The new legislation will allow the central bank to grow the size and scope of its programs and potentially push its boundaries even further. It funnels hundreds of billions into the Treasury Department’s Exchange Stabilization Fund that can be deployed to cover potential losses on the Fed’s loans to businesses, states and municipalities. Legislators have particularly urged the Fed to do more for local governments, something it has shied away from in the past but is now contemplating.

“I know of no other time that a legislature has delegated to a central bank such far-reaching authority to allocate credit,” Kathryn Judge, a professor at Columbia Law School and an expert on financial regulation, said of the program.

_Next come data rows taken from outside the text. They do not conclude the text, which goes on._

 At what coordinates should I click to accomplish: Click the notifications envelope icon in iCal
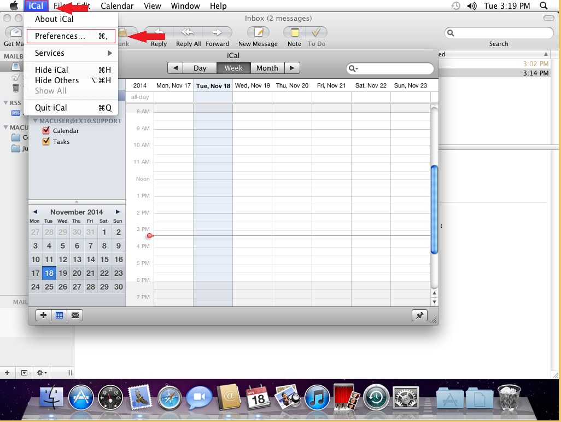tap(75, 315)
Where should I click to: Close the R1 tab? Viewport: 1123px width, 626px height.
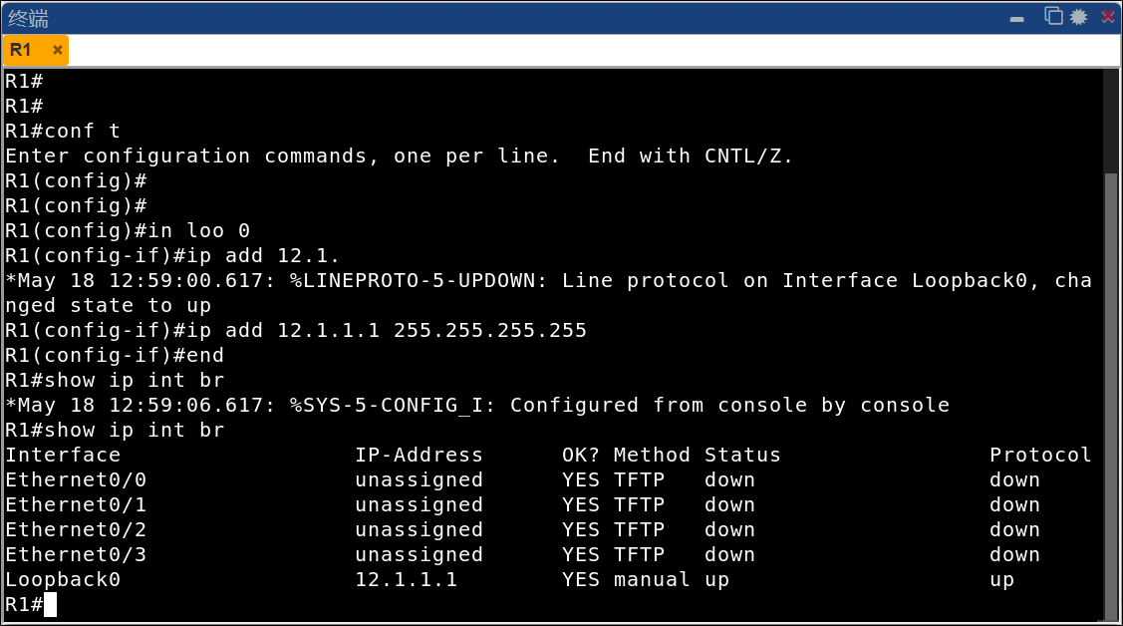pos(58,50)
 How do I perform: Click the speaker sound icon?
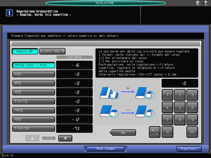click(198, 3)
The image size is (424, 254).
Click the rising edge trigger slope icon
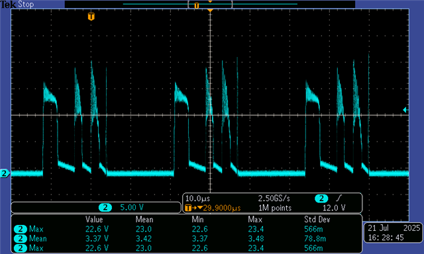click(339, 198)
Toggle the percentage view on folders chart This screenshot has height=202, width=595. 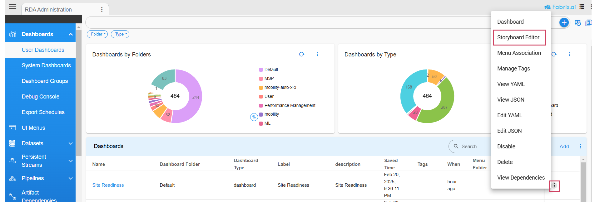pyautogui.click(x=254, y=117)
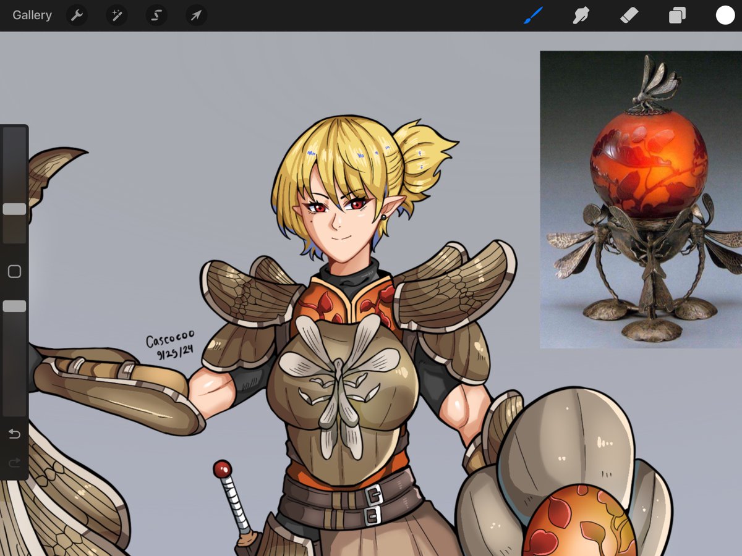
Task: Return to the Gallery
Action: (x=32, y=15)
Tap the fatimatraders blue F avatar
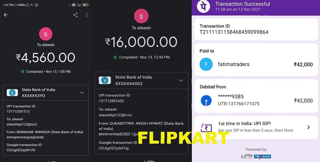 [x=206, y=64]
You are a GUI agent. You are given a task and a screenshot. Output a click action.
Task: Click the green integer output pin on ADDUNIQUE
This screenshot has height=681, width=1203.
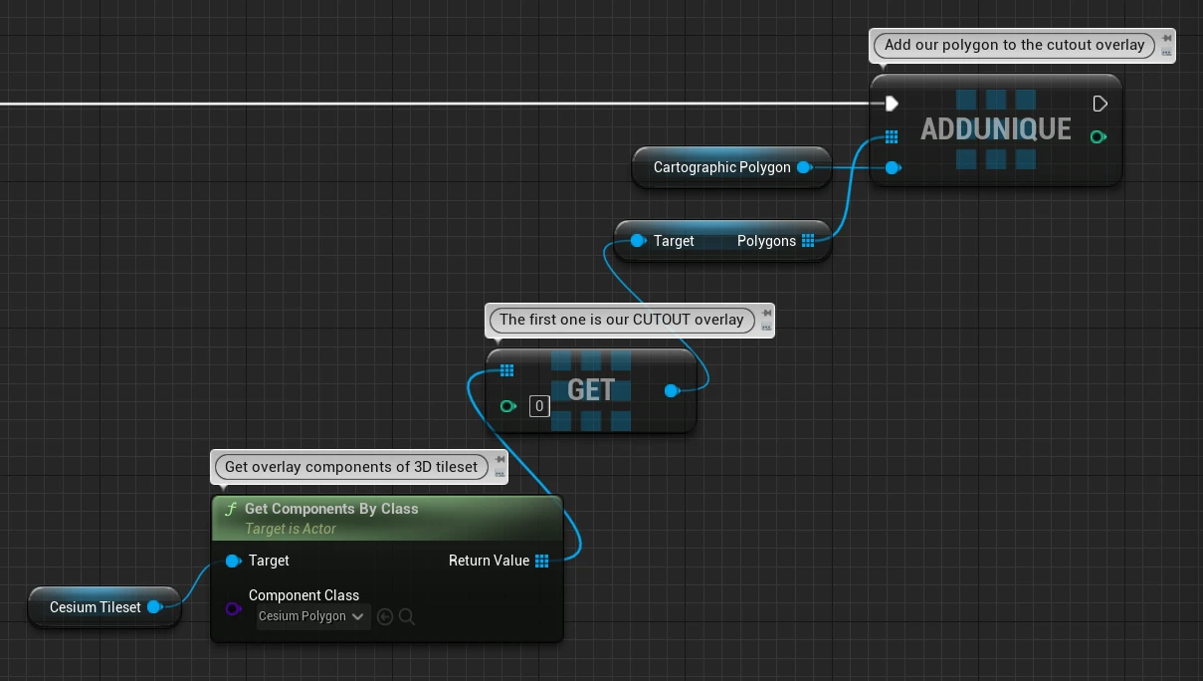tap(1098, 136)
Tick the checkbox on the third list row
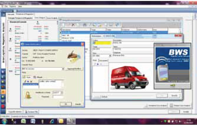Image resolution: width=197 pixels, height=125 pixels. pyautogui.click(x=60, y=38)
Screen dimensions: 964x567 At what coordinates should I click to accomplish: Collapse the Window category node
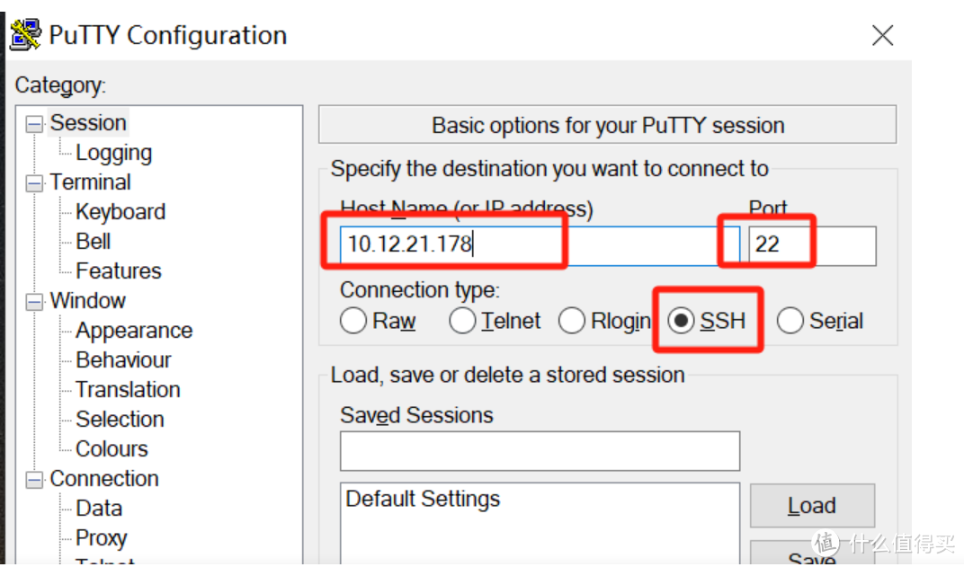pos(34,302)
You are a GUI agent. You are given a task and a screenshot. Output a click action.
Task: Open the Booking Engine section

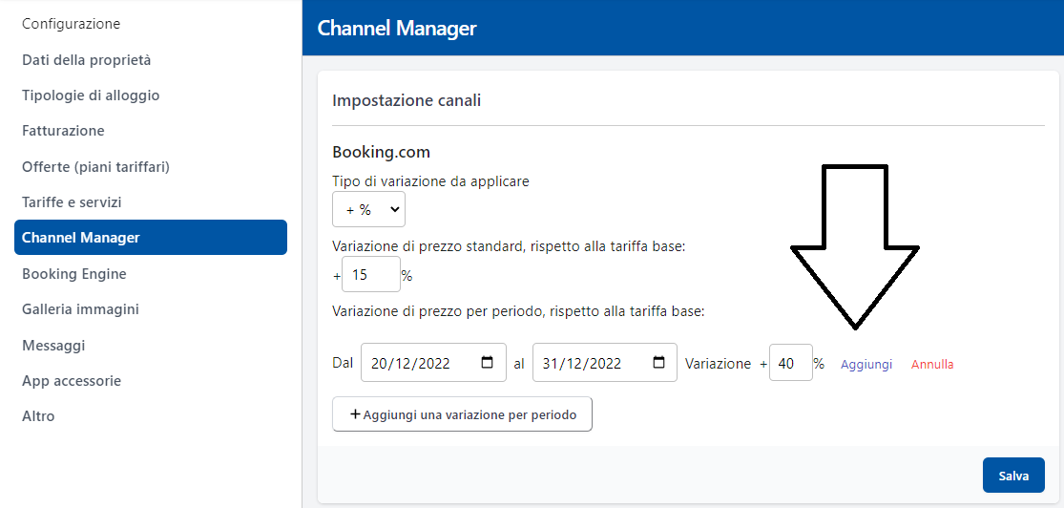click(74, 274)
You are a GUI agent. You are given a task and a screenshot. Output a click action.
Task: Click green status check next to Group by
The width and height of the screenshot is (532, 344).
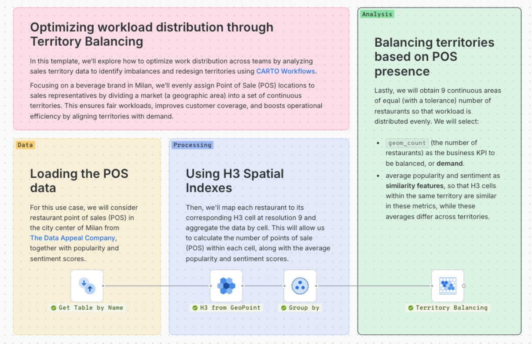pyautogui.click(x=284, y=308)
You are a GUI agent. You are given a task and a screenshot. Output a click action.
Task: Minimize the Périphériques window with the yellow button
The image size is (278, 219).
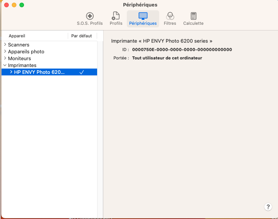pyautogui.click(x=14, y=5)
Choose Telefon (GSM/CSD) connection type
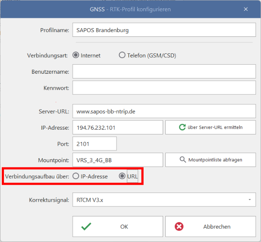The width and height of the screenshot is (261, 242). pos(122,55)
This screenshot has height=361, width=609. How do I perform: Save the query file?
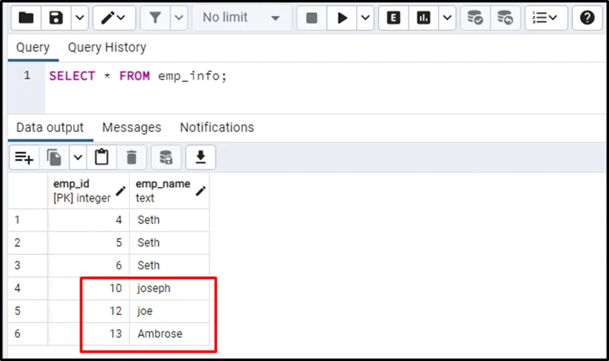(x=56, y=18)
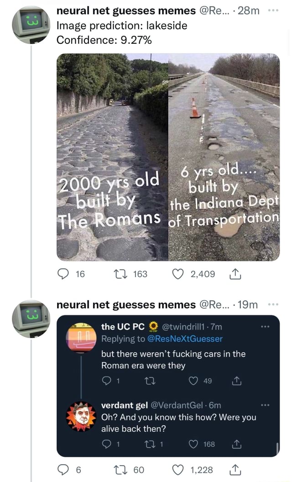Open the @VerdantGel handle

coord(177,405)

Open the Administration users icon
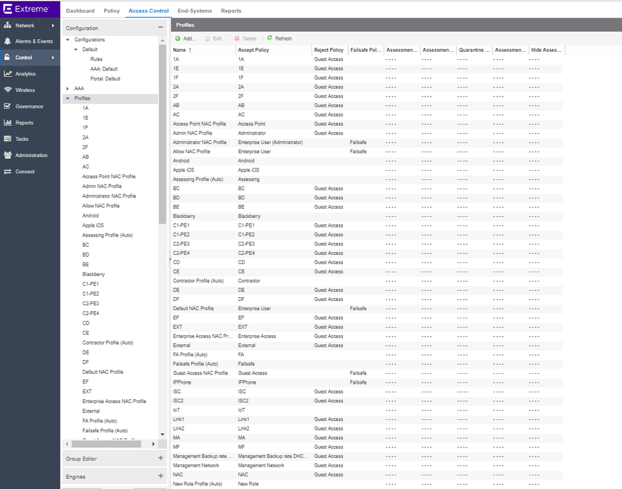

The Treasury Department signs off on emergency lending programs and has input on their goals, but the Fed has historically worked out the gritty details and handled implementation, sometimes with the help of outside firms. For instance, a subsidiary of BlackRock, the world’s largest asset manager, is setting up the Fed’s corporate bond buying.

The programs are governed by some rules: They must benefit broad groups, and the Fed will answer to lawmakers for its actions. Businesses that get direct loans backed by the new funding cannot make new plans to buy back stock for a year after the loan is outstanding, though Mr. Mnuchin can waive that provision.

Mr. Mnuchin’s moves will also be watched: The inspector general installed at the Treasury Department will be tasked with monitoring how its loans are used, and a bipartisan congressional oversight panel will be set up to foster accountability.

But some Democrats and financial watchdogs have expressed discomfort at concentrating so much power in the hands of so few people, warning that the lending programs might put the needs of big corporations over workers.

“They can actually lay off workers while receiving public assistance,” Marcus Stanley, the policy director of Americans for Financial Reform, said on Twitter, referring to the Fed’s programs. “Not only that, but the door is open for big corporations to benefit from government cash while turning right around and paying that cash out to wealthy shareholders and executives, at the same time as they lay off workers.”